Shareholder Buy-Sell Agreements
Do you really want to be in business with your partner’s ex-spouse? Or maybe have a competitor sitting at your board meeting?
If the answer is “no,” then you should consider a shareholder buy-sell agreement.
As a general rule, shares of stock are freely transferable. Shareholders can sell them, estates can distribute them to heirs in the probate of a deceased’s estate, and judges can award them to a spouse in a divorce action. However, shareholders can agree among themselves to restrict ownership only to the original shareholders and to those people they may later want to become shareholders.
A shareholder buy-sell agreement is a very effective mechanism for controlling who can and cannot become a shareholder of your company.
This is How a Shareholder Buy-Sell Agreements Works
1. Restrict the Transfer of Shares
A shareholder agreement restricts the transfer of shares, and provides a procedure for the shareholders to follow if a shareholder wants to sell his shares, dies, leaves the employment of the company, becomes disabled, gets divorced, or if his spouse dies. Not every Agreement deals with all of these eventualities and the shareholders can choose what events they want the Agreement to cover.
2. General Sale Procedure
The Agreement will typically provide a general sale procedure to be used in each triggering event. For example, if a shareholder wants to sell his shares, the agreement might require that he first offer his shares to the company. If the company does not agree to purchase his shares within a certain period of time, then he offers the shares to the other shareholders. If neither the company nor the other shareholders purchase his shares within a certain period of time, then he can sell his shares to an outside party.
3. Shareholder’s Estate
The same procedure is followed if a shareholder dies. In that case, his estate will be bound by the Agreement and will become the offering party.

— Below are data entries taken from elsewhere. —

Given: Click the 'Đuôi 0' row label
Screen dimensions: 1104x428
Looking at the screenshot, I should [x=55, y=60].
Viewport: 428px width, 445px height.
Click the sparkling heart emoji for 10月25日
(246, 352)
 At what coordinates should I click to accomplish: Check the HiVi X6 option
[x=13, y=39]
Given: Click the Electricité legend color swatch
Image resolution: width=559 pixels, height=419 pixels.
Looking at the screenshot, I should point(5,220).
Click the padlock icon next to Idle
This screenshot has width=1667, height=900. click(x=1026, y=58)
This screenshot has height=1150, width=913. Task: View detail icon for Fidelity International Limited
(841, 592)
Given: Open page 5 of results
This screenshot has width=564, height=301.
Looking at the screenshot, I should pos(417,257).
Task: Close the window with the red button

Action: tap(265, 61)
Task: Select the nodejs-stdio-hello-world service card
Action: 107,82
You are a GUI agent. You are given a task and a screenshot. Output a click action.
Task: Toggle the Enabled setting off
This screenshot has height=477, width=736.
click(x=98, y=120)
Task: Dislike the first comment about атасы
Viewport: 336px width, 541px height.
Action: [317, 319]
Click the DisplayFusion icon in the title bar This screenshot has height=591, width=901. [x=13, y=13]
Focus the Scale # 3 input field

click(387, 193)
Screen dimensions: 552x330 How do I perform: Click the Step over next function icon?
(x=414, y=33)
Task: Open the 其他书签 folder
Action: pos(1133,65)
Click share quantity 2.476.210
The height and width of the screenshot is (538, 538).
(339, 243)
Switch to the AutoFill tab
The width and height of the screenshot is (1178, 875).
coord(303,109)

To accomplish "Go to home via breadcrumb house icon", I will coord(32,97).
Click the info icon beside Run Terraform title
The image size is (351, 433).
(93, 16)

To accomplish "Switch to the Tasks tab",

4. Divorce of a Shareholder
Upon the divorce of a shareholder, it is possible for a court to award shares of stock to the non-shareholder spouse. The shareholder agreement typically provides that the divorcing shareholder has the first right to purchase the former spouse’s shares and the company and remaining shareholders have the right to purchase them if the divorcing spouse doesn’t.
Very often shareholders are also employees of the company. If an employee-shareholder becomes disabled or otherwise discontinues his employment with the company, the company may want to get those shares back so it can offer them to someone who has a direct investment in helping the company succeed. You also don’t want a former employee going to work for a competitor and still having a seat at your annual shareholder’s meeting.
6. Purchase Price
Purchase price is an important issue in every shareholder agreement and there are various methods by which the purchase price is calculated. Some Agreements require the shareholders to meet once a year to set the purchase price. Other Agreements require the purchase price be set by an appraiser. Still others use book value as a purchase price. While there are many ways to determine purchase price, every Agreement should be very specific about how the price will be determined so as to avoid price disputes when a triggering event happens.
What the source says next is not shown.